Еще в двадцатипятилетнем возрасте я написал статью “Новое открытие единичного”, где доказывал, что реальность бесконечно многообразна. Статистика необходима, но она относится только к области больших чисел, и, произнося слова “тысяча человек”, мы должны помнить, что речь идет о тысяче разных людей, очень индивидуальных, один на другого не похожих. Открытие для себя литературы, искусства, науки - это в последнее время, и чем дальше, тем больше, открытие окружающего мира. Он появляется перед нами в значительной мере в опосредствованных формах. В этом видели одно из дурных влияний времени - человек оказывается отрезан от природы, он теряет непосредственность… Возможно. В разные периоды своей жизни я думал об этом немного по-разному и не хотел бы ввязываться сейчас в этот спор. Но не забудьте - приобщаясь к миру через науку и искусство, человек приобщается заодно к человечеству, начинает ощущать себя частью этой великой общности. И, что тоже, по-моему, очень важно, он приобщается к человечеству, понятому в его истории, ибо ни литература, ни наука не существуют вне истории. Вы представляете себе, как трудно дается приобщение чего-то столь ограниченного во времени - человека - к чему-то почти бесконечному - человечеству? И уже поэтому такое приобщение происходит у каждого по-разному. У одних более, у других менее полно, у одних прежде всего за счет интереса к искусству, У других за счет интереса к науке. Но мне все же казалось, что одно неизбежно влечет за собой другое, нельзя ограничиться лишь половиной мира, надо стремиться охватить его весь! Вернее сказать, надо оставаться последовательным. Я только что упомянул свою статью 1891 года “Новое открытие единичного”. Размышляя над проблемами, поставленными в этой статье, я, конечно же, очень приблизился к писательству.

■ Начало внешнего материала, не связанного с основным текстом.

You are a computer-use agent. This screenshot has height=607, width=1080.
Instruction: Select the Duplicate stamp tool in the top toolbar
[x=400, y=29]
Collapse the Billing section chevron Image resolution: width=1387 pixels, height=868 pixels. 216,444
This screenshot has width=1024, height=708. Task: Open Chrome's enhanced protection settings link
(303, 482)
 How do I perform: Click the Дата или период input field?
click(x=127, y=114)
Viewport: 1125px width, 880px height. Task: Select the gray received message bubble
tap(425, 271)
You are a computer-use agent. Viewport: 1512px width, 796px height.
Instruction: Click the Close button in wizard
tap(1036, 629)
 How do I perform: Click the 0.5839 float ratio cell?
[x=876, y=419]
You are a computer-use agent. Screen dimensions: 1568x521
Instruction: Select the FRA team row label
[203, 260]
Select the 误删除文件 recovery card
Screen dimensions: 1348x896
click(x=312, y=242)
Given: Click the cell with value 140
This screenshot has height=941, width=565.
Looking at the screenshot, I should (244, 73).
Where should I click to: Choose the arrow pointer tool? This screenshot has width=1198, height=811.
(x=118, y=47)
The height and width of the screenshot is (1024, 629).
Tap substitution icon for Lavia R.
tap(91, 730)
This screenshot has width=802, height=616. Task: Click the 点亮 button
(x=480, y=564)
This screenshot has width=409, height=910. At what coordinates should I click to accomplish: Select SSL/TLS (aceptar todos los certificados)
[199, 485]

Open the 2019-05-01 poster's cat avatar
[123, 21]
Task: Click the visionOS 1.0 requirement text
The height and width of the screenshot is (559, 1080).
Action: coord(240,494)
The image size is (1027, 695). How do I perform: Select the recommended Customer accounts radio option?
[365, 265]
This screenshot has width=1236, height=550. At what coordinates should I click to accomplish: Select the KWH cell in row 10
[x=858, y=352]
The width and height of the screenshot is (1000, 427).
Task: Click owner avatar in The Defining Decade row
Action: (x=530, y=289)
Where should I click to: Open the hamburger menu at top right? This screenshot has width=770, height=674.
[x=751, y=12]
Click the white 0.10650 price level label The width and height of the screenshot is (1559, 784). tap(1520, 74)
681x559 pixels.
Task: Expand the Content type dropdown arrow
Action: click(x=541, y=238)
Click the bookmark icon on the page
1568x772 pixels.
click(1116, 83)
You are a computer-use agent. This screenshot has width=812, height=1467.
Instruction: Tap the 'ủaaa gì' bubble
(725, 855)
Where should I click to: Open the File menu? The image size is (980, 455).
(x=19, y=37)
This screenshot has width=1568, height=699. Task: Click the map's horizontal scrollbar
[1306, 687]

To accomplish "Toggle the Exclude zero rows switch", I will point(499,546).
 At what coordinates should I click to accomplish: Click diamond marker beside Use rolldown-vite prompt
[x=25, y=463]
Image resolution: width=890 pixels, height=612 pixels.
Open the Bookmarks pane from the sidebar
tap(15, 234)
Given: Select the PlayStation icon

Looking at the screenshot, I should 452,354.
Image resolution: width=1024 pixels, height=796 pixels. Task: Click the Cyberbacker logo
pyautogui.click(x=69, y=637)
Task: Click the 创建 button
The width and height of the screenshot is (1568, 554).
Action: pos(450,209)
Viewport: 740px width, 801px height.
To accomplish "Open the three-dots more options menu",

Я с тех пор больше стремился оценить отдельную индивидуальность. Но знаете ли вы, что именно наука заставила меня принять такой взгляд на вещи? Я в те годы особенно много занимался теорией Дарвина, Дарвин же доказал, что именно благодаря индивидуальным различиям между животными происходит развитие гада.
“Здравый смысл” XVIII века видел в отклонениях лишь “ошибку природы”. Великое открытие Дарвина вернуло индивиду его законное место. И еще один аргумент мне хотелось бы привести в защиту своего убеждения, что человек должен воспринимать и мир литературы и мир науки. Человек - существо многофункциональное.
В этом одна из его особенностей, в этом, как правильно заметил мой друг Бернард Шоу, выступая после представления пьесы Карела Чапека “RUR”, его основное отличие от робота. О том, что многофункциональность помогает человеку оставаться человеком, я, впрочем, писал еще до Шоу.
Прочтите с этой точки зрения мою “Машину времени”. Не потому ли погибло, распалось на две породы полулюдей человечество, что одна его часть жила лишь духовными, а другая - лишь материальными интересами, сосредоточилась в мире техники?
Конечно, путь к овладению миром науки и искусства у каждого свой. Мне по складу моего мышления надо было сначала представить себе мир в самых общих чертах, в основных его закономерностях, и только потом я сумел заинтересоваться конкретными проявлениями жизни. Другие, вероятно, должны идти от частного к общему. Но понять как следует мир, остановившись на полпути, ограничив себя только литературой или только наукой, по-моему, невозможно.
– Спасибо.
– Не стоит. Тем более что я не намерен больше работать за автора. Пусть пишет сам. Тогда у него, кстати, не будет искушения выдавать свои мысли за мои. Что ж, придется писать самому…
Конечно, Уэллс, как уже говорилось, не мог много почерпнуть в своей семье. Но это значит лишь, что чужие влияния он воспринял позже, чем ребенок, принадлежащий к более культурному кругу. В целом же без чужих влияний не обошлось. И к своему представлению о необходимости. видеть мир и глазами ученого и глазами писателя Уэллс пришел не сам. Это было общее убеждение среды, к которой он приобщился, поступив на педагогический факультет Лондонского университета. Традиция эта шла от Дарвина.